(Task) Please rewrite all of the records below, replacing "Ako vybrať" with "Ako zvoliť" and changing nothing else. Leave the pictures out of your answer.

(Extracted material)
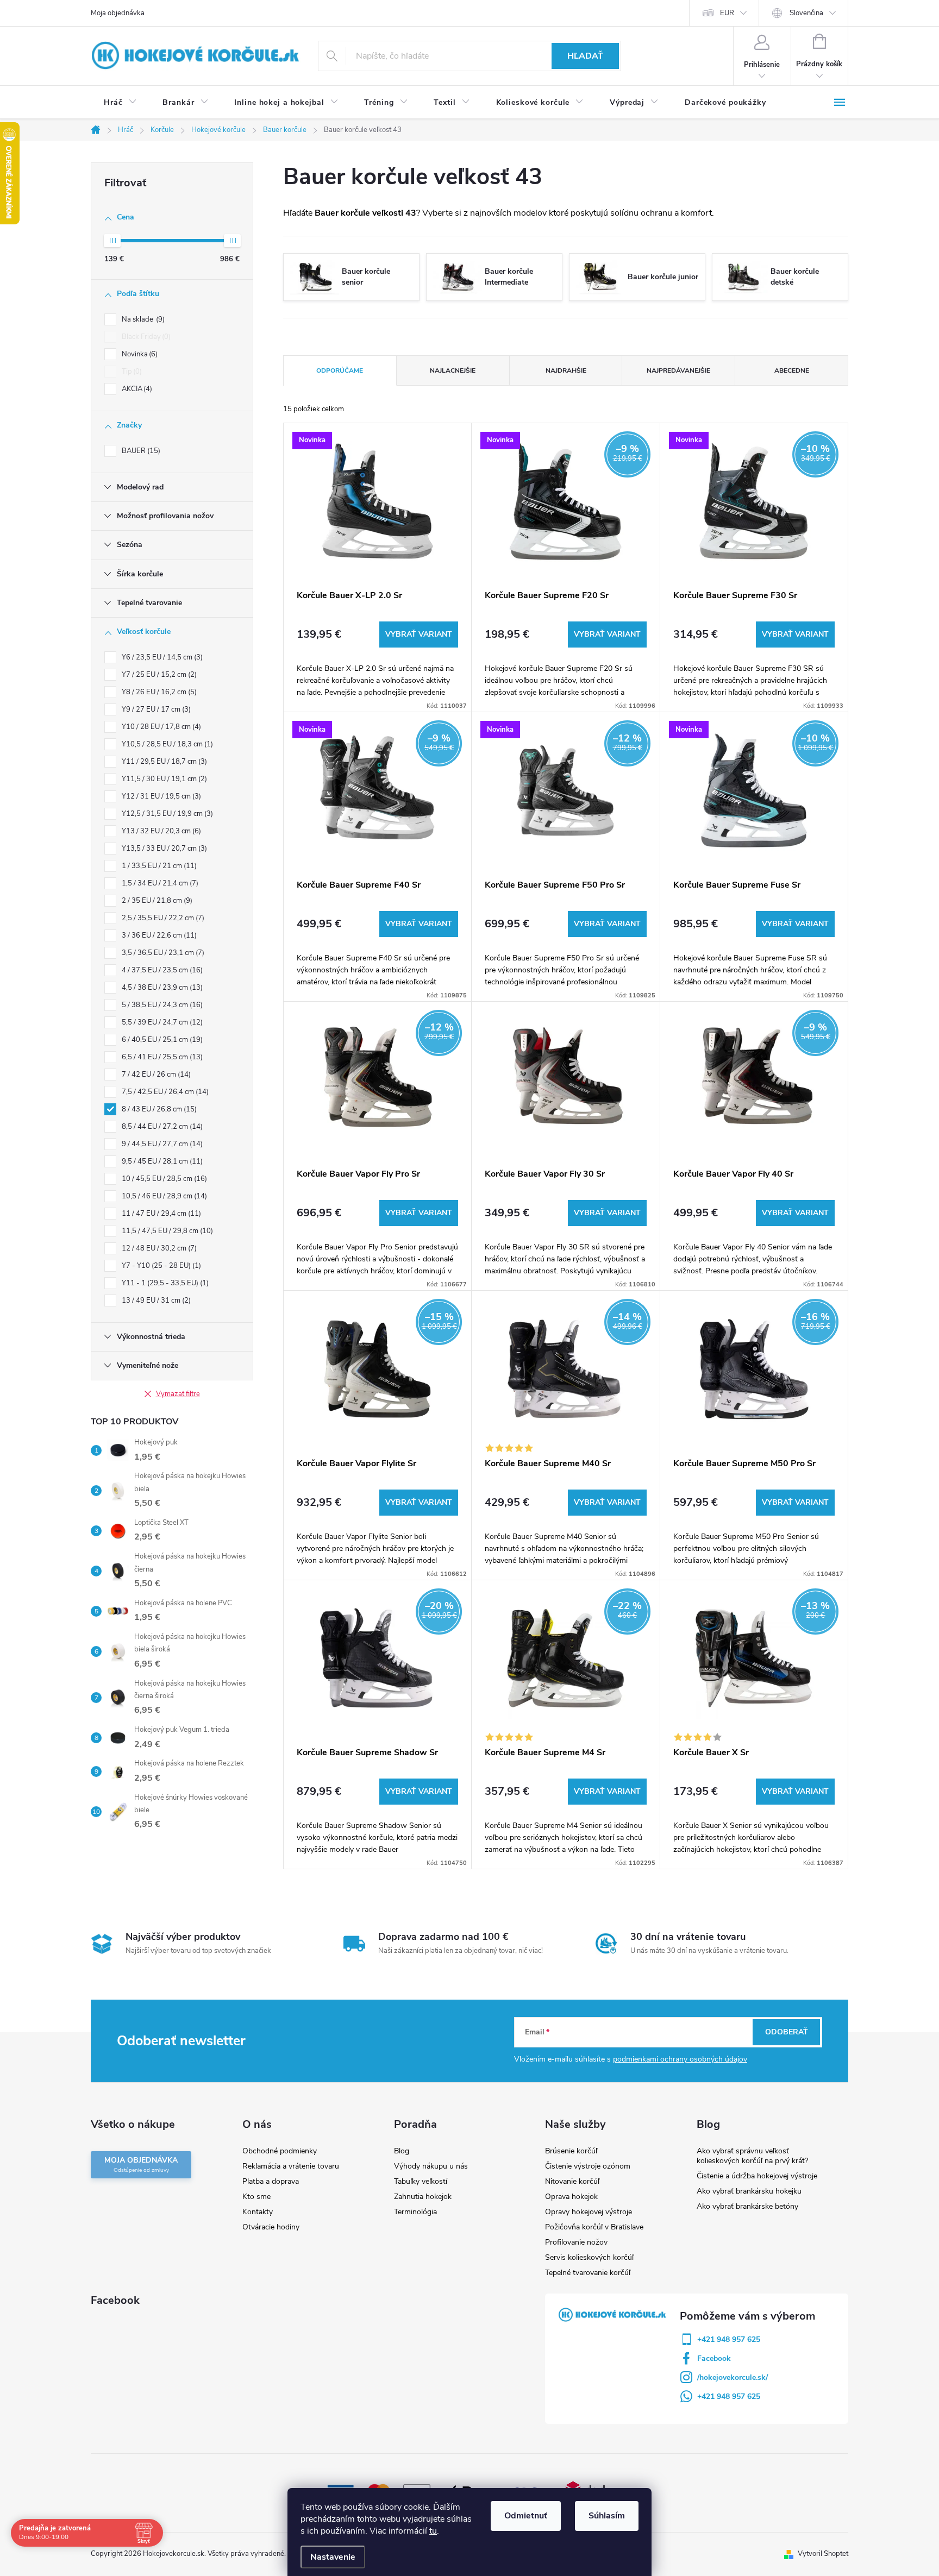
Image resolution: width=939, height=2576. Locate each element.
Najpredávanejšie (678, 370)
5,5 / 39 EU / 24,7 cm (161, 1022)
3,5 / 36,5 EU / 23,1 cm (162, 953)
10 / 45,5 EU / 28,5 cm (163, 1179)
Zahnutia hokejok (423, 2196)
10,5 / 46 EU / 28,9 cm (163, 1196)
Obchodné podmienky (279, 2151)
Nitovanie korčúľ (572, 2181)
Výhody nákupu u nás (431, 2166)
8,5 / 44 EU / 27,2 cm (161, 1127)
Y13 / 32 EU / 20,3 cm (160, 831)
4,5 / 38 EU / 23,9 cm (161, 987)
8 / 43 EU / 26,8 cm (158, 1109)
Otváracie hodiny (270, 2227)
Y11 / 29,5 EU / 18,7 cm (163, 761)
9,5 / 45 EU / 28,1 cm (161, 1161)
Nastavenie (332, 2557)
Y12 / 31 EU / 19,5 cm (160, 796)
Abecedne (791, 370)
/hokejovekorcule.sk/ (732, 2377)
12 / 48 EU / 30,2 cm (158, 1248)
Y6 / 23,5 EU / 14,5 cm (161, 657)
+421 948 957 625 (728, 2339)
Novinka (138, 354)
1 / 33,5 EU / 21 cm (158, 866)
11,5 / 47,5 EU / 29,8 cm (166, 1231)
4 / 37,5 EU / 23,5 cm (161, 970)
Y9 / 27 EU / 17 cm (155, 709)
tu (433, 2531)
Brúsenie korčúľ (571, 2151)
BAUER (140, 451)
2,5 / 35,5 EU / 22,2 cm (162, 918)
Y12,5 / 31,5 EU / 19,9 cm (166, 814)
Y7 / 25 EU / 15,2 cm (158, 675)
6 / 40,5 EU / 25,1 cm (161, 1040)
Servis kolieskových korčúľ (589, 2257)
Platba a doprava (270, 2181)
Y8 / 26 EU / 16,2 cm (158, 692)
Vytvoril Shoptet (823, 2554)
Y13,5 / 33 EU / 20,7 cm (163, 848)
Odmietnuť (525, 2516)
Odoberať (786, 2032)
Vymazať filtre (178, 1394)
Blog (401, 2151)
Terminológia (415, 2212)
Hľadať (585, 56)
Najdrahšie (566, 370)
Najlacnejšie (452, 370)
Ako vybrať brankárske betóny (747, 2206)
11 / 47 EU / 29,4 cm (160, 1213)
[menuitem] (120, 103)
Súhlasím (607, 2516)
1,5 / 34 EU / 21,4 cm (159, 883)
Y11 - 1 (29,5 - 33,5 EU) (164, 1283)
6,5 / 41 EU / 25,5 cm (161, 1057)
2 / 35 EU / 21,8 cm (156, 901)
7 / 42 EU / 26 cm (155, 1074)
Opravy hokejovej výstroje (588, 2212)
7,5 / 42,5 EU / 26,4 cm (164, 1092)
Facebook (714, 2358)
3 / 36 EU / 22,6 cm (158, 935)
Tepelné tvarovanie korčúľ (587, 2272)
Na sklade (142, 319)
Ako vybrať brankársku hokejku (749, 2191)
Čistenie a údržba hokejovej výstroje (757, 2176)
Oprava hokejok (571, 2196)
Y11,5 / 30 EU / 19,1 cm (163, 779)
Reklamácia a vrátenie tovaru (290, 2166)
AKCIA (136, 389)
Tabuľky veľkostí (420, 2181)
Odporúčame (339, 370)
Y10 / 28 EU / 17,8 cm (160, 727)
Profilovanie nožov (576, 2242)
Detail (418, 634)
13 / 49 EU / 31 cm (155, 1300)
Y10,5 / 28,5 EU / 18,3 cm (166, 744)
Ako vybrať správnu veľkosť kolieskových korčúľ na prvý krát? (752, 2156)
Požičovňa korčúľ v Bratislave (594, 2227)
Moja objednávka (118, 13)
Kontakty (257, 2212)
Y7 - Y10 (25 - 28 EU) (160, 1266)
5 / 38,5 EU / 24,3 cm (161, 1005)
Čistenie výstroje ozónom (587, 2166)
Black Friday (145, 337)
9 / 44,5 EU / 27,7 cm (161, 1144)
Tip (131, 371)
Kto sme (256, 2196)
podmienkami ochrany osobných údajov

(Result of the exercise)
Image resolution: width=939, height=2576. Locate each element.
Najpredávanejšie (678, 370)
5,5 / 39 EU / 24,7 cm (161, 1022)
3,5 / 36,5 EU / 23,1 cm (162, 953)
10 / 45,5 EU / 28,5 cm (163, 1179)
Zahnutia hokejok (423, 2196)
10,5 / 46 EU / 28,9 cm (163, 1196)
Obchodné podmienky (279, 2151)
Nitovanie korčúľ (572, 2181)
Výhody nákupu u nás (431, 2166)
8,5 / 44 EU / 27,2 cm (161, 1127)
Y13 / 32 EU / 20,3 cm (160, 831)
4,5 / 38 EU / 23,9 cm (161, 987)
8 / 43 EU / 26,8 cm (158, 1109)
Otváracie hodiny (270, 2227)
Y11 / 29,5 EU / 18,7 cm (163, 761)
9,5 / 45 EU / 28,1 cm (161, 1161)
Nastavenie (332, 2557)
Y12 / 31 EU / 19,5 cm (160, 796)
Abecedne (791, 370)
/hokejovekorcule.sk/ (732, 2377)
12 / 48 EU / 30,2 cm (158, 1248)
Y6 / 23,5 EU / 14,5 cm (161, 657)
+421 948 957 625 (728, 2339)
Novinka (138, 354)
1 / 33,5 EU / 21 cm (158, 866)
11,5 / 47,5 EU / 29,8 cm (166, 1231)
4 / 37,5 EU / 23,5 cm (161, 970)
Y9 / 27 EU / 17 cm (155, 709)
tu (433, 2531)
Brúsenie korčúľ (571, 2151)
BAUER (140, 451)
2,5 / 35,5 EU / 22,2 cm (162, 918)
Y12,5 / 31,5 EU / 19,9 cm (166, 814)
Y7 / 25 EU / 15,2 cm (158, 675)
6 / 40,5 EU / 25,1 cm (161, 1040)
Servis kolieskových korčúľ (589, 2257)
Platba a doprava (270, 2181)
Y8 / 26 EU / 16,2 cm (158, 692)
Vytvoril Shoptet (823, 2554)
Y13,5 / 33 EU / 20,7 cm (163, 848)
Odmietnuť (525, 2516)
Odoberať (786, 2032)
Vymazať filtre (178, 1394)
Blog (401, 2151)
Terminológia (415, 2212)
Hľadať (585, 56)
Najdrahšie (566, 370)
Najlacnejšie (452, 370)
Ako zvoliť brankárske betóny (747, 2206)
11 / 47 EU / 29,4 cm (160, 1213)
[menuitem] (120, 103)
Súhlasím (607, 2516)
1,5 / 34 EU / 21,4 cm (159, 883)
Y11 - 1 (29,5 - 33,5 EU) (164, 1283)
6,5 / 41 EU / 25,5 cm (161, 1057)
2 / 35 EU / 21,8 cm (156, 901)
7 / 42 EU / 26 cm (155, 1074)
Opravy hokejovej výstroje (588, 2212)
7,5 / 42,5 EU / 26,4 cm (164, 1092)
Facebook (714, 2358)
3 / 36 EU / 22,6 cm (158, 935)
Tepelné tvarovanie korčúľ (587, 2272)
Na sklade (142, 319)
Ako zvoliť brankársku hokejku (749, 2191)
Čistenie a údržba hokejovej výstroje (757, 2176)
Oprava hokejok (571, 2196)
Y11,5 / 30 EU / 19,1 cm (163, 779)
Reklamácia a vrátenie tovaru (290, 2166)
AKCIA (136, 389)
Tabuľky veľkostí (420, 2181)
Odporúčame (339, 370)
Y10 / 28 EU / 17,8 cm (160, 727)
Profilovanie nožov (576, 2242)
Detail (418, 634)
13 / 49 EU / 31 cm (155, 1300)
Y10,5 / 28,5 EU / 18,3 cm (166, 744)
Ako zvoliť správnu veľkosť kolieskových korčúľ na prvý krát? (752, 2156)
Požičovňa korčúľ v Bratislave (594, 2227)
Moja objednávka (118, 13)
Kontakty (257, 2212)
Y7 - Y10 (25 - 28 EU) (160, 1266)
5 / 38,5 EU / 24,3 cm (161, 1005)
Čistenie výstroje ozónom (587, 2166)
Black Friday (145, 337)
9 / 44,5 EU / 27,7 cm (161, 1144)
Tip (131, 371)
Kto sme (256, 2196)
podmienkami ochrany osobných údajov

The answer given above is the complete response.